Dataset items
┄┄┄┄┄┄┄┄┄┄┄┄┄┄┄┄┄┄┄┄

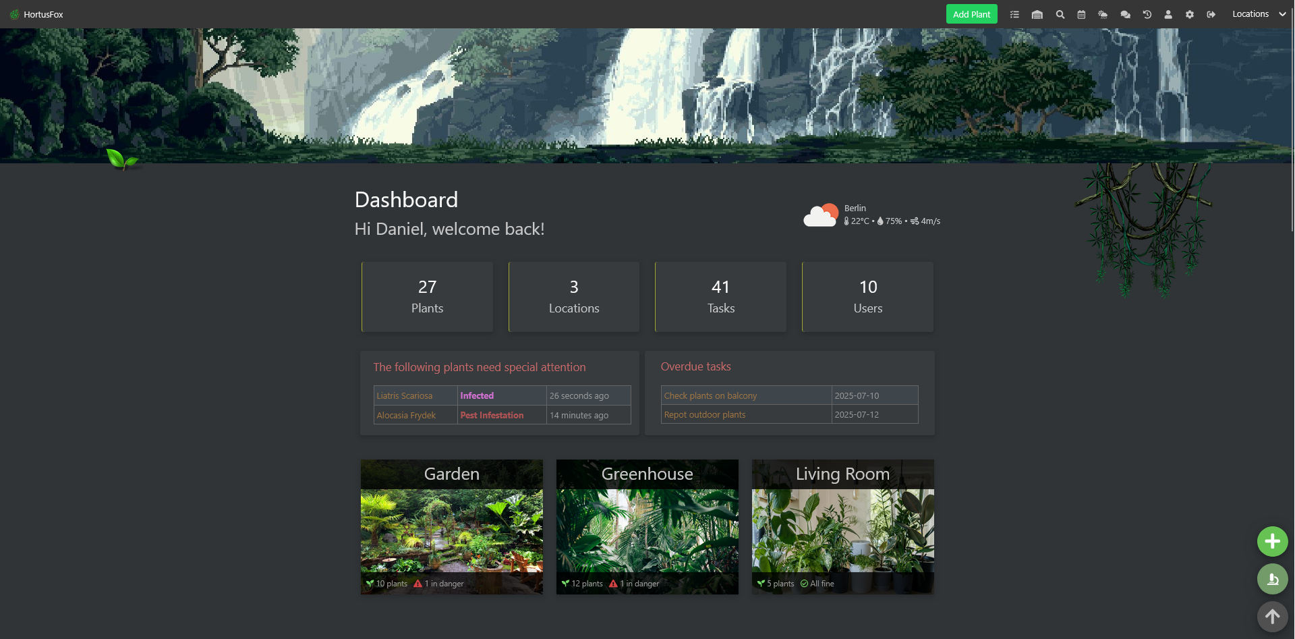Open the inventory icon in the top bar

point(1037,13)
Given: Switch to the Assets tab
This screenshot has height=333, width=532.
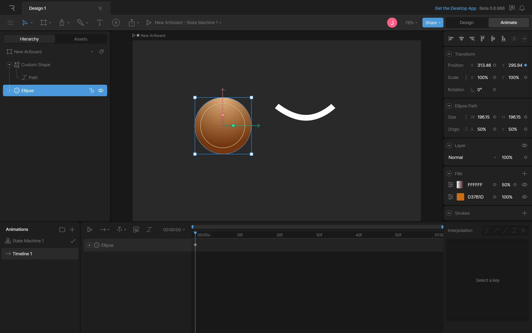Looking at the screenshot, I should click(x=80, y=39).
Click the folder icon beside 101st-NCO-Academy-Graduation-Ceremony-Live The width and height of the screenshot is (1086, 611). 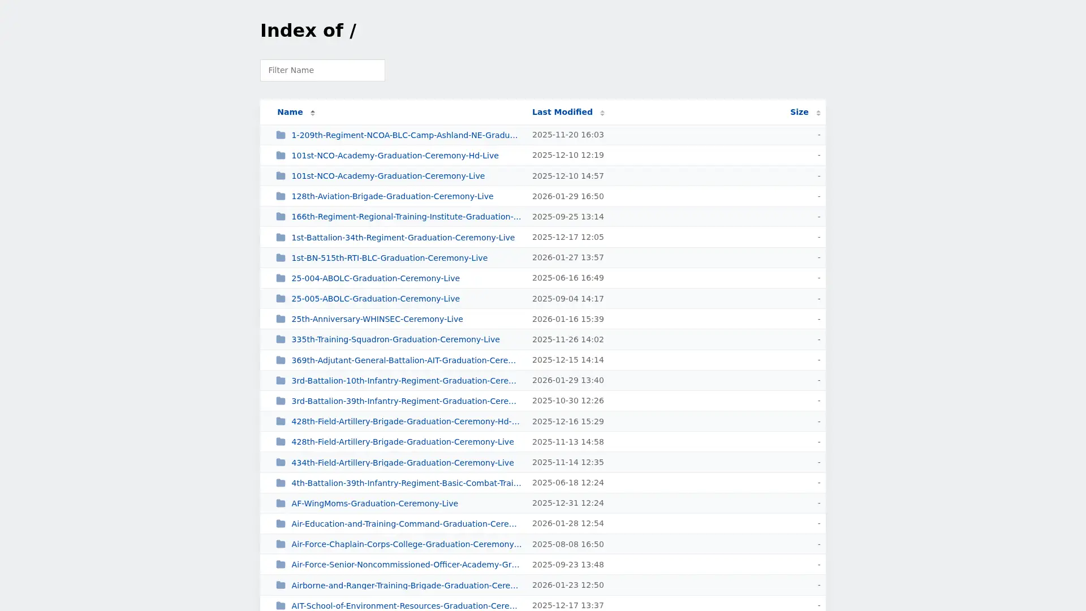coord(281,175)
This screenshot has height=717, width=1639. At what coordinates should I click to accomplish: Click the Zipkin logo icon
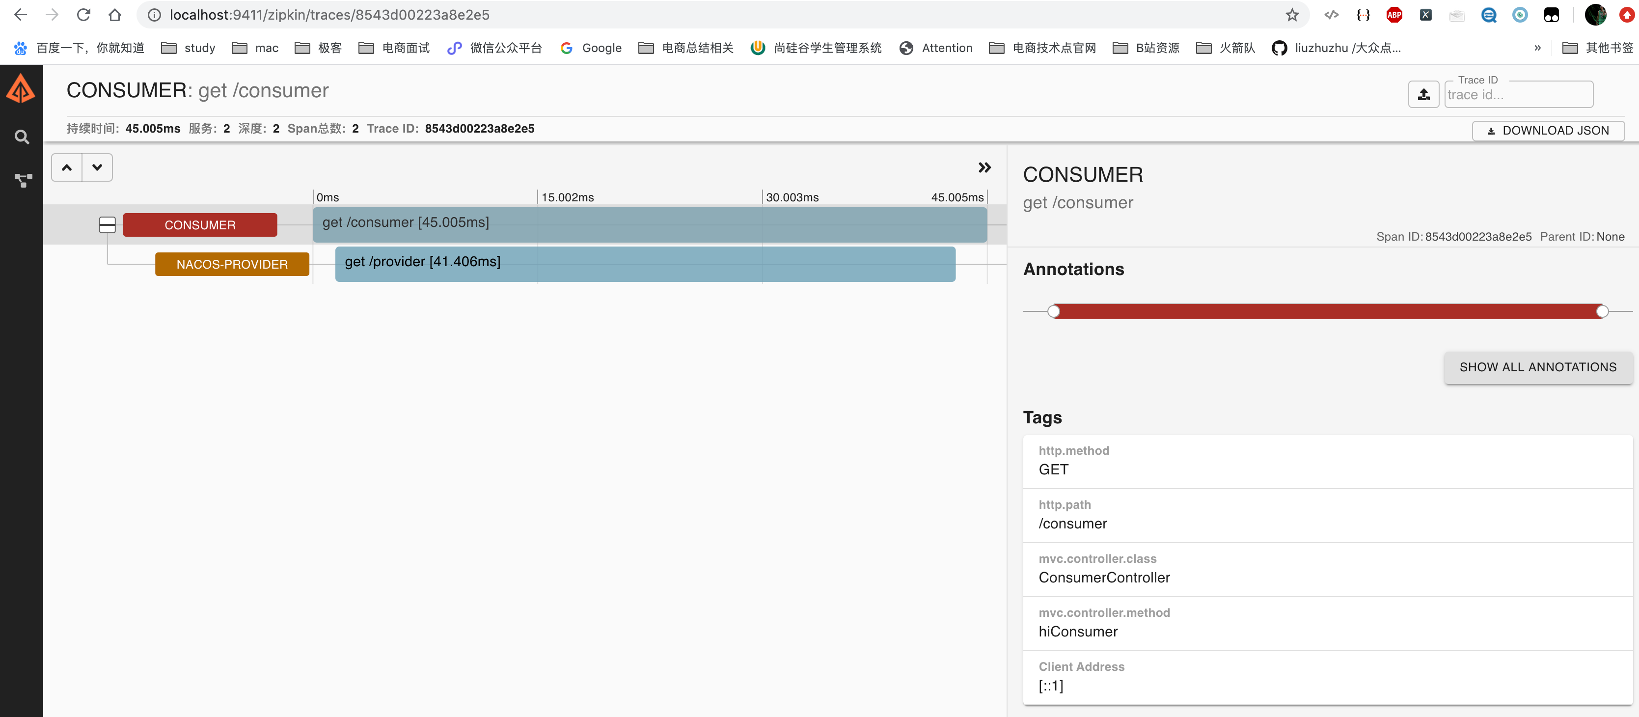point(21,88)
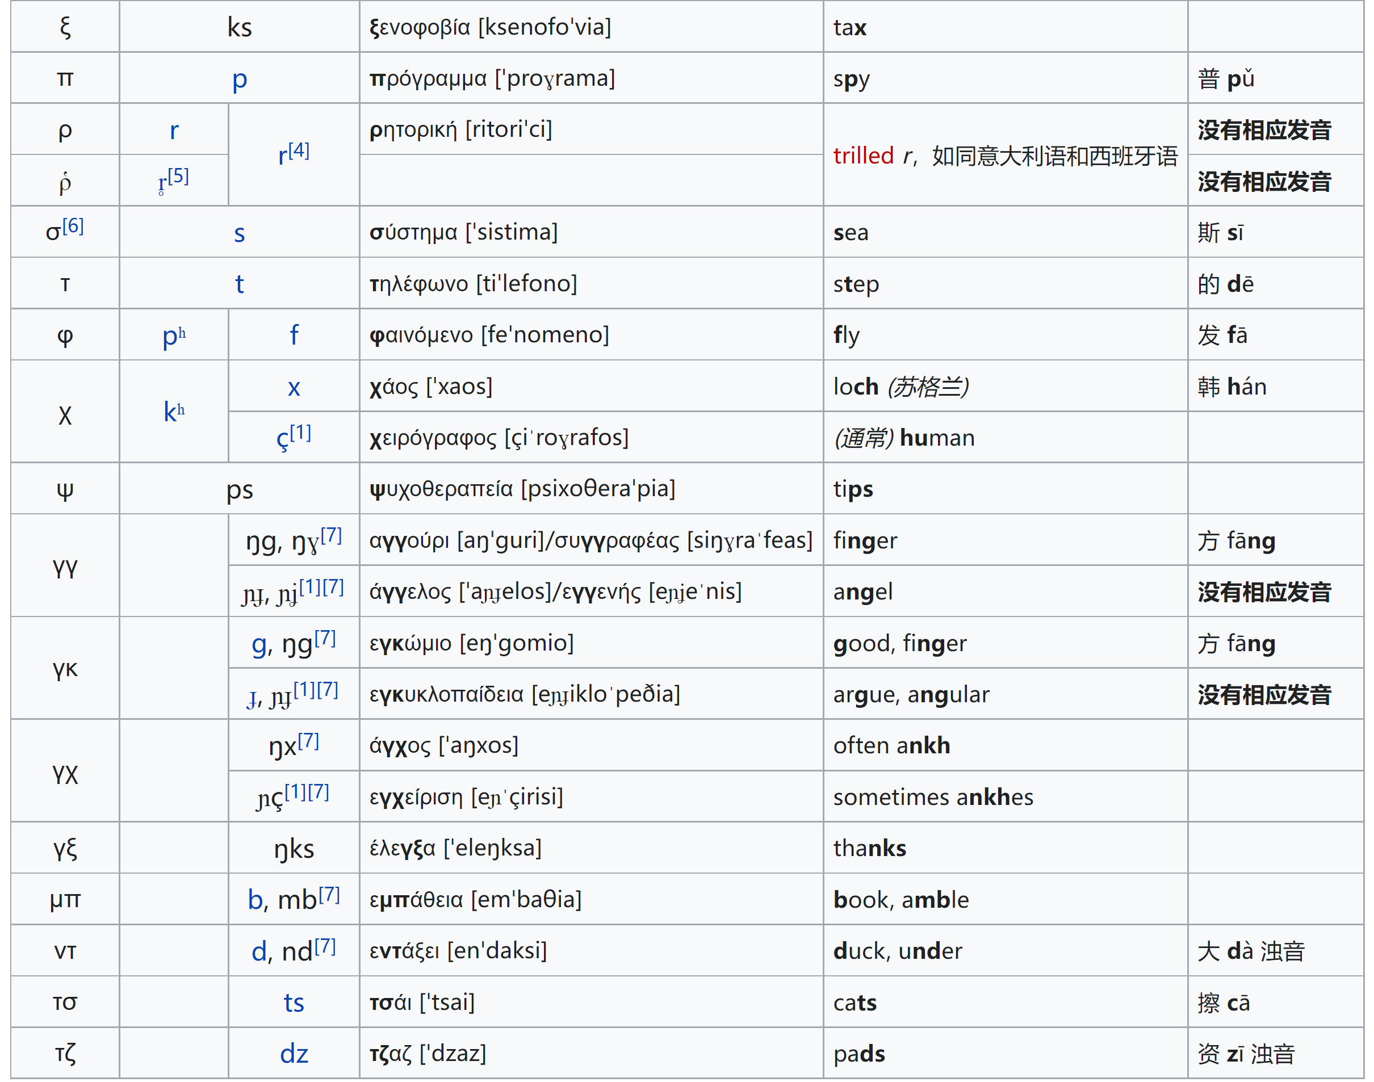This screenshot has height=1082, width=1374.
Task: Click the 'dz' phoneme link
Action: point(293,1053)
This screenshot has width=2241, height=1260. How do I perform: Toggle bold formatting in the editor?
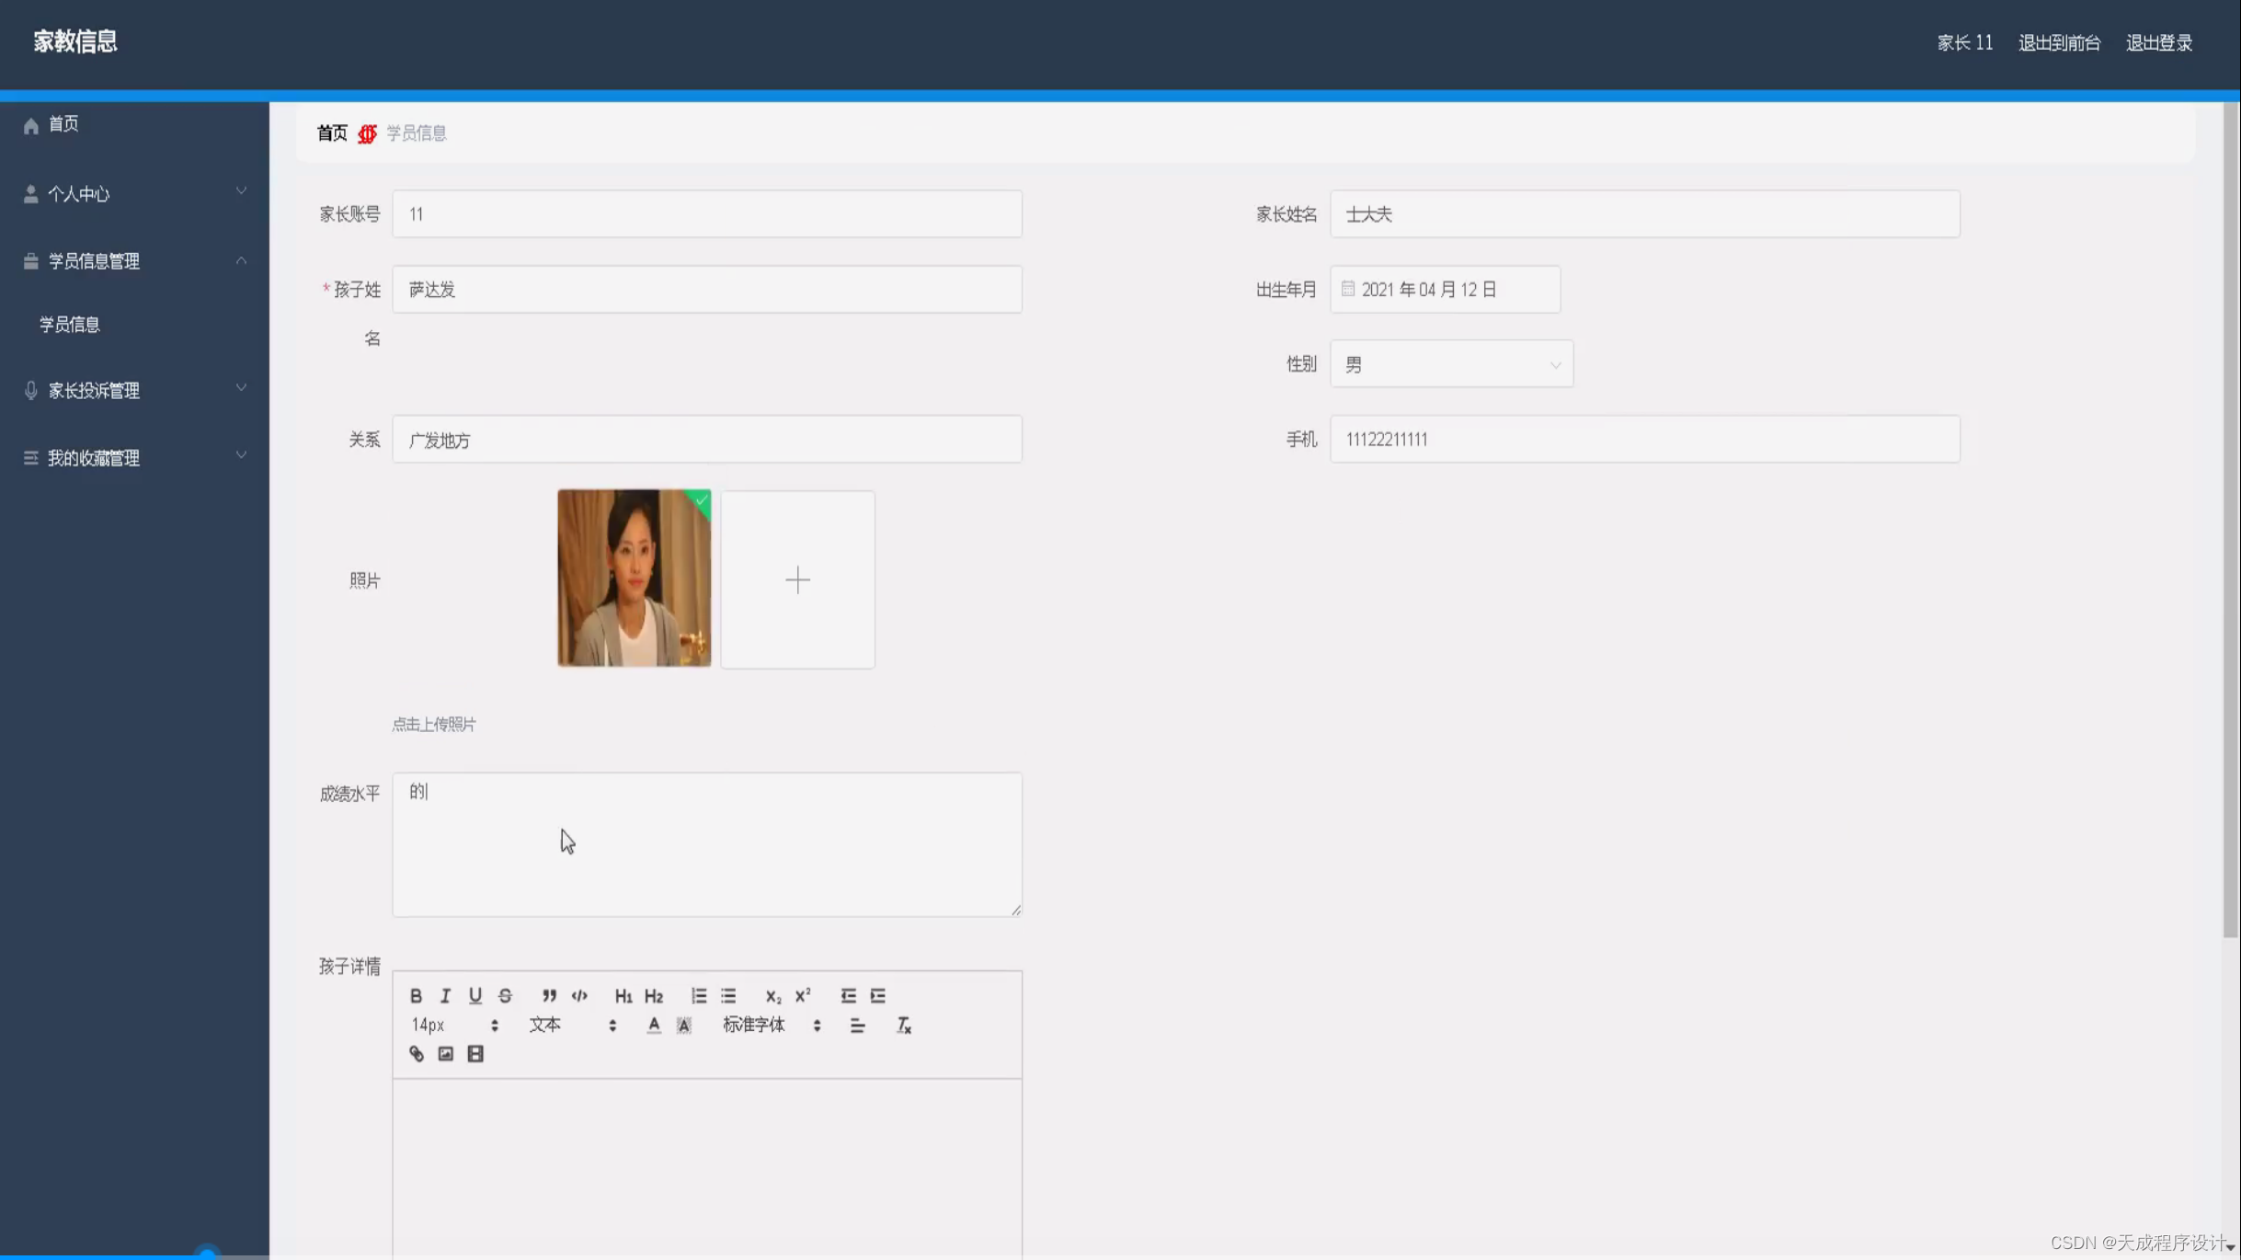point(417,995)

┄┄┄┄┄┄┄┄┄┄┄┄┄┄┄┄┄┄┄┄

[Task details]:
Word for word, retype the lines from the one that contains "This screenshot has height=717, width=1639." through the final line of the data, both ends included, excluding pictures.

[Written answer]:
This screenshot has height=717, width=1639. At what coordinates should I click to accomplish: Click the Zipkin logo icon
point(21,88)
This screenshot has height=1082, width=1374.
Task: Click the 'dz' phoneme link
Action: point(293,1053)
This screenshot has width=2241, height=1260. How do I perform: Toggle bold formatting in the editor?
point(417,995)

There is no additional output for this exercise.